Independent implementation of QRNN, is presented in `QRNN` folder. It shows results similar to ones reported by the authors.

## Reference
Anschuetz, Eric R., Hong-Ye Hu, Jin-Long Huang, and Xun Gao. 2023. “Interpretable Quantum Advantage in Neural Sequence Learning.” PRX Quantum 4 (2): 020338. https://doi.org/10.1103/PRXQuantum.4.020338.

Arute, Frank, Kunal Arya, Ryan Babbush, Dave Bacon, Joseph C. Bardin, Rami Barends, Rupak Biswas, et al. 2019. “Quantum Supremacy Using a Programmable Superconducting Processor.” Nature 574 (7779): 505–10. https://doi.org/10.1038/s41586-019-1666-5.


# Cathegory theory and ZX-calculus


# Sentence grammar to Quantum Circuit translation.


# Quantum Graph models review

todo insert table with classical datasets results for different models

## All subgraphs model

All subgraphs quantum graph model for graph classification was introduced in paper "Graph kernels encoding features of all subgraphs by quantum superposition" (Kishi et al. 2022). 
The model is kernel based. It embeds graph into state vector in hilbert space, and than classification is done using standard [SVM kernel trick](https://en.wikipedia.org/wiki/Support_vector_machine). The kernel is just Gram matrix of embeddings in hilbert space. 

### Graph embedding

The main idea is to embed simple properties of a subgraph, like number of vertices or number of edges, into quantum state. Due to properties of quantum computer, qubits can store instantly such information about every subgraph of the embedded graph in the form of superposition.
And furthermore, due to linearity of quantum operators this embedding can be evaluated in parallel for all subgraphs. 
This is called the quantum oracle and this technic is widely used in famous quantum algorithms. In Shor algorithm quantum parallelism is used to raise the same number in multiple powers encoded in superposition to get superposition of the results.
$$|0\rangle + |1\rangle + |2\rangle + ... → |a^0\rangle + |a^1\rangle + |a^2\rangle + ...  $$    
Likewise in this algorithm exponential speedup is achieved, as computations are done instantly for all $2^{\#Edges}$ possible subgraphs.

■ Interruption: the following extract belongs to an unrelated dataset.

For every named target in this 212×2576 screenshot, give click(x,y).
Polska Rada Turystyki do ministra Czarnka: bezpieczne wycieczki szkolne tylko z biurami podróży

In such embedding big scalar product will mean, that graphs have many pairs of subgraphs with the same properties.

## Reference:
Kishi, Kaito, Takahiko Satoh, Rudy Raymond, Naoki Yamamoto, and Yasubumi Sakakibara. 2022. “Graph Kernels Encoding Features of All Subgraphs by Quantum Superposition.” IEEE Journal on Emerging and Selected Topics in Circuits and Systems 12 (3): 602–13. https://doi.org/10.1109/JETCAS.2022.3200837.

## Gaussian Boson Sampling Graph model

This graph model was proposed by Xanadu company in (Schuld et al. 2020).
Gaussian boson sampling is an analog of the boson sampling circuit, but for optical, or so called continuous variable quantum platform. Boson sampling is mostly famous for being one of the first circuits to demonstrate quantum advantage  (Arute et al. 2019). And it wasn't intended to do something practically useful.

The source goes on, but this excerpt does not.